Pour l'instant nos panses sont si distendues que l'idée de la chèvre ne nous allèche guère. Celle de tuer une biquette encore moins .
On passe une super soirée ensemble. Téhi est toujours émerveillé, joyeux et plus encore en cette fin de soirée. La coutume des Polynésiens veut que toute bouteille ouverte soit terminée avant d'aller se coucher. Nous laissons Téhi et Jean s'en charger pendant que nous retournons à notre annexe et sa périlleuse mise à l'eau...




Le 30/08
Le lendemain après que Marco ait fait une installation de panneau solaire en donnant à Téhi un régulateur, nous levons l'ancre pour aller plus au Nord aux plages. Mouillage prisé pour le site. A peine avons nous mis notre pioche que les 2 locaux du lieu viennent nous voir pour nous demander de l'alcool et des cigarettes. Ils nous disent de venir manger sur le catamaran voisin sans nous donner vraiment le choix. Le couple de Français avec leurs deux filles nous accueillent gentiment à bord. Steven et Norbert les Marquisiens leur ont déjà torpillé une bouteille de Rhum et en demande une autre. Pendant que nous mangeons ils vident la deuxième, moi ces 2 types me font peur... L'alcool les rendent quelque peu agressifs, tout juste si je ne me fait pas engueuler car je n'arrive pas à prononcer des mots Marquisiens. Ils nous font tout un cinéma de spirit local en poussant des cris...
Dès que l'on peut, on s'éclipse, laissant nos pauvres Français se dépêtrer avec leurs hôtes envahissants. Valentin ( le Français) s'estime heureux qu'ils ne lui aient pas pété la gueule pour le remercier, il s'en est fallu de peu. Lui comme nous sommes contents de ne plus avoir d'alcool à bord, nous arrêtons ainsi de contribuer à l'alcoolisme... Triste constat de voir que partout dans le monde l'alcool est si recherché et fait tant de ravages !
Au réveil le lendemain, nous décidons de partir marcher vers une autre baie. Nous passons devant chez Steven qui nous arrête en nous demandant où nous allons. Sa gueule de bois est encore plus effrayante que la veille. Il nous dit que nous ne pouvons aller marcher sans être accompagné, il ne rigole pas le type ! Ok on reprend notre annexe et on se barre d'ici !
Steven sort de prison pour trafic de drogue, mais doit cultiver de l'herbe dans la forêt , sans doute est ce la raison de cette interdiction. Si jusqu'à présent, nous avons rencontré de gentilles personnes, lui n'en fait pas partit. Malgré son beau visage, il porte en lui la noirceur et une violence qui donnent la chair de poule. Il est là certainement pour nous rappeler que l'obscurité existe...
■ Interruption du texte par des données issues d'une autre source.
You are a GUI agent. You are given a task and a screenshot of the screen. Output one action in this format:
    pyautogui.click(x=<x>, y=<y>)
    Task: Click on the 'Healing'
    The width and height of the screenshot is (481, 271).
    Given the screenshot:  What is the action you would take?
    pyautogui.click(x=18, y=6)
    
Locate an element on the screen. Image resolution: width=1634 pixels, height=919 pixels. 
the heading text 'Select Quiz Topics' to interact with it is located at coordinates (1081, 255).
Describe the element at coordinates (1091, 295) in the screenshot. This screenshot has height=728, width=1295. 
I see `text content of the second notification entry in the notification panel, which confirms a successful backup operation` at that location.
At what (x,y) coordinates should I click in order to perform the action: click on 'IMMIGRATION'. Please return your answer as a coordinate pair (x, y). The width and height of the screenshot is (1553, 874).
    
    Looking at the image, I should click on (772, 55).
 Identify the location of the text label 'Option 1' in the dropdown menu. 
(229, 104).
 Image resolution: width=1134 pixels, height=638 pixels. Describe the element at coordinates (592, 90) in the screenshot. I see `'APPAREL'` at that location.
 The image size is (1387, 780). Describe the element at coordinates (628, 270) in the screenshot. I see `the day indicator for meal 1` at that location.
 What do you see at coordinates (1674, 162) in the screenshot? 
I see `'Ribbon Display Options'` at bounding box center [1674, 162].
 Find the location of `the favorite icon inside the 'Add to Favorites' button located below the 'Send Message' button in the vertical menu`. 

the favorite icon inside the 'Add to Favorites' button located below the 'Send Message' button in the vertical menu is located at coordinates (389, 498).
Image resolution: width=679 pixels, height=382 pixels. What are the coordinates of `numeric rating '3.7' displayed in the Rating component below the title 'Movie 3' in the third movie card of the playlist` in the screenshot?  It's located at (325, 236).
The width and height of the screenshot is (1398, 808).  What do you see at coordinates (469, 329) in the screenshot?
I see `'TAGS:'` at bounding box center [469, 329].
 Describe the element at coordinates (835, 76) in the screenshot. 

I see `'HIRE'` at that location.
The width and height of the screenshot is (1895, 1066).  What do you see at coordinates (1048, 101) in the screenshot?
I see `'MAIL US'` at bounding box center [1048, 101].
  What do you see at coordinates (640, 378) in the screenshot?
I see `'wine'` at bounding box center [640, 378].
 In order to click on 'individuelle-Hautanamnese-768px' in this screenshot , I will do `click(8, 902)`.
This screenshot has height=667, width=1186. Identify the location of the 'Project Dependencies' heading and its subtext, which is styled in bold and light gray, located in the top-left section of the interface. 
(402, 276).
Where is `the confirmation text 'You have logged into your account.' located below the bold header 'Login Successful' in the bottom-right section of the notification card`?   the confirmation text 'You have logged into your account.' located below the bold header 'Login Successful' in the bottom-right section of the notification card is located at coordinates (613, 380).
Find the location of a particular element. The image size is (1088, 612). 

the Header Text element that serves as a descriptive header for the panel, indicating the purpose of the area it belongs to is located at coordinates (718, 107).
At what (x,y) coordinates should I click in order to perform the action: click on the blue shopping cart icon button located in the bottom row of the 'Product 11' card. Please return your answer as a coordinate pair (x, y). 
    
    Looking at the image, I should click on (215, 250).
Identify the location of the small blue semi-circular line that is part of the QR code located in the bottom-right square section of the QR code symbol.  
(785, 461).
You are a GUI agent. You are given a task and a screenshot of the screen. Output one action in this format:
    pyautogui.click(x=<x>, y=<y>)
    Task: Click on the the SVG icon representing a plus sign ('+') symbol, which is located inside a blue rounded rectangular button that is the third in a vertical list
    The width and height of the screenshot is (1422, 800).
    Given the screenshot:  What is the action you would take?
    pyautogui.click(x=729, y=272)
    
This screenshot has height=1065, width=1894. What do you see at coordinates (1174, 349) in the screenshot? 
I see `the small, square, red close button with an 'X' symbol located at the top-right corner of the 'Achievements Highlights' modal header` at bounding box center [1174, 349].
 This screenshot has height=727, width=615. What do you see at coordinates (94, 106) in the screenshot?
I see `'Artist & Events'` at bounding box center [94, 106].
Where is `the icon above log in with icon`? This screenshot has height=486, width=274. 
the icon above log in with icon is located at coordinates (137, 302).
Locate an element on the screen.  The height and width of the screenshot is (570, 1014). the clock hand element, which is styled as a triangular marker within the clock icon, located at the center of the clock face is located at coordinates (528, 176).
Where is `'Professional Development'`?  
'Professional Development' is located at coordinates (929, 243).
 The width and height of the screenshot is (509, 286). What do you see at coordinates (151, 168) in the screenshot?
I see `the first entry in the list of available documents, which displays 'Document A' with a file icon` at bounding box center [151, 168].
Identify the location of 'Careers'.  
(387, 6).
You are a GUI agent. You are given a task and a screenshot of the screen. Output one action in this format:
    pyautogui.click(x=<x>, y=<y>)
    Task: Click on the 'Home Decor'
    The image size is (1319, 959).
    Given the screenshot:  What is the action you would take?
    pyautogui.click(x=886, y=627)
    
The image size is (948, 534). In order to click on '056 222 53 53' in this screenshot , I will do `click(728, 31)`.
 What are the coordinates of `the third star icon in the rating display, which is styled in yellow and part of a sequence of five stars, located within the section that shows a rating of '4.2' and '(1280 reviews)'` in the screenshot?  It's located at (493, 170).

Nous mettons donc les voiles sur Hiva oa.

Une grosse houle du Sud est attendue et mieux vaut monter sur les côtes au Nord. Les caps sont souvent plus ventés et très vite nous devons faire face à un vent soutenu de 25 à 30 nœuds, nous obligeant à faire des bords de près serré. La houle nous arrête, on se traîne. Arrivé à hauteur du mouillage que nous convoitions, nous renonçons à y aller, trop de vent et de houle.
Nous poursuivons en espérant que les conditions à Hanaiapa soient meilleures. Il nous faut toute une journée de lutte contre le vent, les grains et la houle pour y arriver, en tirant bord sur bord.


Le mouillage est un peu plus protégé, mais il implique malgré tout, de mettre aussi une ancre arrière, et là, ça se complique... La chaîne se prend dans les coraux, Marco doit plonger maintes fois, on remouille, il replonge... Il faut recommencer l'opération encore dans la nuit ! Je gère le moteur, le guindeau, je donne du mou, reprends, veille à ce que la corde de l'ancre arrière n'aille pas se mettre dans l'hélice...
Heureusement que Marco a de bonnes apnées pour aller par 15 mètres soulever l'ancre, la replacer, décoincer la chaîne... Entre deux respirations il a le temps de gueuler, de jurer, de rouspéter... Moi j'aurais plutôt envie de pleurer, y a des fois, je me sens vidée de brasser ainsi, sans compter les doigts qui se coincent dans cette foutue chaîne, les cordages, les coups, les chutes dans la précipitation...
Naviguer est parfois éreintant, fatiguant, énervant...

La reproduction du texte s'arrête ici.